Per molti di noi l’esperienza dell’oratorio- don Savino era coadiutore del parroco don Ettore Lessa- fu letterlamente la possibilità di conoscere e avventurarci nel mondo, nella bellezza, col desiderio di diventare grandi  con la stessa intelligenza di chi avevamo davanti: dalle esperienze piu semplici – gita sulla neve, vacanze in montagna insieme ai giovani , uguali a noi, delle parrocchie dei  suoi amici preti, don Mario, don Adelio, don Gianni- alla curiosità e alla valorizzazione di  tutto ciò che accadeva.

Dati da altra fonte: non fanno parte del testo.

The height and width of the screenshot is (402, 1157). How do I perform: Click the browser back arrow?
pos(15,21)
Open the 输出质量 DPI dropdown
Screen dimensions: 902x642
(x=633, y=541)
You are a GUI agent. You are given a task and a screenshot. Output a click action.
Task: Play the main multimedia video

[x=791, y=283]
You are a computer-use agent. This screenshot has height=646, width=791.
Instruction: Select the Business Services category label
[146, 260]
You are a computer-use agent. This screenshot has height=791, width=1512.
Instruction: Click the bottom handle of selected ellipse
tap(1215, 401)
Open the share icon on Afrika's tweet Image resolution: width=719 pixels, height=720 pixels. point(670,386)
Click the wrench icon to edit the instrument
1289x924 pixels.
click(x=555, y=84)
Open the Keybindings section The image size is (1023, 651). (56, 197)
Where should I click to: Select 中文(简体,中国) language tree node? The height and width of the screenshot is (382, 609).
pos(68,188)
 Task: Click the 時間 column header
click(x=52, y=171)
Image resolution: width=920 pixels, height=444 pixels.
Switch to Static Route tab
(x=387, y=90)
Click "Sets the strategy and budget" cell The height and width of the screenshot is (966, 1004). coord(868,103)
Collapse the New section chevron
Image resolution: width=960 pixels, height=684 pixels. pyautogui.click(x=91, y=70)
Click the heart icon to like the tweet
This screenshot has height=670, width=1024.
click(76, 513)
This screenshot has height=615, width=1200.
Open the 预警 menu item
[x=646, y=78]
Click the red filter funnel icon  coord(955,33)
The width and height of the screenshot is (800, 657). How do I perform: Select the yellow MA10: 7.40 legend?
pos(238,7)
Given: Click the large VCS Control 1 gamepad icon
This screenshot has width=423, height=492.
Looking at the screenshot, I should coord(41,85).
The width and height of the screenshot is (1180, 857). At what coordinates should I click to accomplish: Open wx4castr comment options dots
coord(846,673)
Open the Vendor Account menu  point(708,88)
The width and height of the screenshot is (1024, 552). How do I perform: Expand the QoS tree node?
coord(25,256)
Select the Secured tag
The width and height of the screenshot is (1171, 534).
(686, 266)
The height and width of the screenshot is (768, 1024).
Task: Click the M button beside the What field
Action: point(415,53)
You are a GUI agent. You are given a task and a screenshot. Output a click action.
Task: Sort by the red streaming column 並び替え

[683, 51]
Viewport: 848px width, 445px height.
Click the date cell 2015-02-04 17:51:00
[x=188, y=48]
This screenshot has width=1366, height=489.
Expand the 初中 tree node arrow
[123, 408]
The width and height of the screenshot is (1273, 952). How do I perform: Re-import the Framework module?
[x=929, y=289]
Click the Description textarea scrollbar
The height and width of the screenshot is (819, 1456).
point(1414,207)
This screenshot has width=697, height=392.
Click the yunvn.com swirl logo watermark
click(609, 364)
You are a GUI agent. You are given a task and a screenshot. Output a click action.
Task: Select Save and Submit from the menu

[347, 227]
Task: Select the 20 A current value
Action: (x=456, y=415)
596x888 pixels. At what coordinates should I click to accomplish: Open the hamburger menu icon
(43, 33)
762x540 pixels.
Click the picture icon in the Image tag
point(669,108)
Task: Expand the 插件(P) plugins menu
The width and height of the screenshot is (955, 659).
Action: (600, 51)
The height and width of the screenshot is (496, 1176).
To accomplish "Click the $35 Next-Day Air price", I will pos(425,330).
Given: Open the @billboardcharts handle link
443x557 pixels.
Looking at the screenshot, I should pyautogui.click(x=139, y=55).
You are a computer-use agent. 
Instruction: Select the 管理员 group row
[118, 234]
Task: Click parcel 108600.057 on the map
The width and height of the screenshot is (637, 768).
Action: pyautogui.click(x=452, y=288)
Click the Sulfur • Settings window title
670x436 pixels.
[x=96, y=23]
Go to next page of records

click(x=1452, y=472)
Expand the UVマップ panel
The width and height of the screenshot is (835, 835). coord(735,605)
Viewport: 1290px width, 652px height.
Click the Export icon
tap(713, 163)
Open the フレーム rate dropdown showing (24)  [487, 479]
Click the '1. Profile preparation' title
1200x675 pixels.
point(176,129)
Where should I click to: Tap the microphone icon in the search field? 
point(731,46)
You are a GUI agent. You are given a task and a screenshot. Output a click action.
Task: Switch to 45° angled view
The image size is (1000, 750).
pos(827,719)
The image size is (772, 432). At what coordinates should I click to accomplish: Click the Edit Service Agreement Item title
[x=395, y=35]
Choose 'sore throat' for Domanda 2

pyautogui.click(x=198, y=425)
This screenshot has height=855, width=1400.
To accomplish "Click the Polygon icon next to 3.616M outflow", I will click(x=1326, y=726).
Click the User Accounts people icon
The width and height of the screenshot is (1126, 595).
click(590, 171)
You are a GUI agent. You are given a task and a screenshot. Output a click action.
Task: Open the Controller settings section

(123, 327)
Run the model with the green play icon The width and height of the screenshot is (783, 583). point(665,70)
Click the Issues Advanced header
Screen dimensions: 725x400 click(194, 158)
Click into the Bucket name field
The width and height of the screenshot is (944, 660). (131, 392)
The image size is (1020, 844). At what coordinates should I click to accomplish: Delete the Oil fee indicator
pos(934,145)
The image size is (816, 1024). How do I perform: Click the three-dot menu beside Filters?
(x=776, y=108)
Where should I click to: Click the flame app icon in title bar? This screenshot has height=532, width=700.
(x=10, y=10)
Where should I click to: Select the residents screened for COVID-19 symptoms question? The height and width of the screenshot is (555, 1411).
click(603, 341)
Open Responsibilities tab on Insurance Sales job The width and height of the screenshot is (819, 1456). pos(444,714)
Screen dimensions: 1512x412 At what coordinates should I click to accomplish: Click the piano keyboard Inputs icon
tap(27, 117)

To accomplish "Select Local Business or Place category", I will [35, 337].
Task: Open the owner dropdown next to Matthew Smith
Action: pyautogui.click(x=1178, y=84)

Cosi poteva accadere che il sabato si facesse porta a porta la raccolta della carta per una  missionaria che tempo prima dell’arrivo di Don Savino era partita per l’Africa , che si organizzasse una mostra sulla Resistenza a partire dalle foto che una di noi piu grande aveva del papà , che si andasse in visita al Cottolengo di Torino , per  poi invitare alcuni di quei  ragazzi per una giornata insieme nel nostro oratorio , che’ nel frattempo la chiesa, , Sant’ Arialdo, era sorta. La stessa  chiesa in cui si celebrarono il funerali di Claudio Varalli – studente  del quartiere che mori a Milano  in quell’aprile del ’75 durante scontri tra neofascisti ed extraparlamentari – con  don Savino che mentre fuori una folla immensa urlava slogan pieni di rabbia , ci guidava nei canti, invitandoci a tirar fuori tutta la voce.
Erano anni tumultuosi, ma nulla restava fuori dall ‘orizzonte della speranza e della gioia: se non avevi gli scarponi per andare sulla neve, o la giacca a vento per andare in montagna- e in molti tra quelle famiglie , emigrate dal sud, papa’ operai o artigiani, mamme casalinghe , non li avevamo- la bellezza di una gita si faceva carità , con i tratti della sollecitudine premurosa .La stessa che portava don Savino a conoscere le difficoltà familiari, nei rapporti tra marito e moglie, in quelle economiche , che si dilatava a coinvolgere chi aveva piu vicino: come  quella volta che – avevo appena iniziato il liceo- mi chiamo’  perché provvedessi al pranzo , in casa sua, per dei bambini che vivevano una drammatica situazione familiare. Quando arrivammo in terza media e si doveva scegliere la  scuola superiore da frequentare ecco  un incontro con studenti che da Milano e da vari istituti vennero a raccontarci   della loro esperienza…e se c’erano le elezioni amministrative – e in molti ancora non votavamo- organizzava  un incontro per spiegare cosa fossero gli enti locali…Fino a coinvolgere genitori  con appena la quinta primaria nell’ impegno di presenza a scuola nei nascenti Decreti Delegati  in Comunità Educante e Partecipazione Democratica.
Ci portava a teatro – “Processo a Gesù ” di Diego Fabbri, “Annuncio a Maria” – o ci radunava per pregare, come in occasione della strage in Piazza della Loggia . Arrivo’persino  a chiudere  l ‘ oratorio, per scuoterci e richiamarci all ‘essenziale . Perché  l’ origine di tutto si andava svelando passo passo nel volgere  dei giorni, dei mesi, di quei cinque anni in cui rimase a Baranzate : la Messa infrasettimanale dei giovani , attorno all ‘altare, preparata con cura, era il ritrovarsi attorno a Colui che scoprivamo sempre piu come il Padre, che non ci avrebbe mai piu abbandonato, per le strade del mondo che ciascuno di li’ avrebbe percorso. E se per molti quella scintilla di vita  e’ diventata  strada e storia personale,  per tutti per le vie  di  Baranzate- villaggio Gorizia  restera’ ‘ fonte indimenticata  di speranza e consolazione.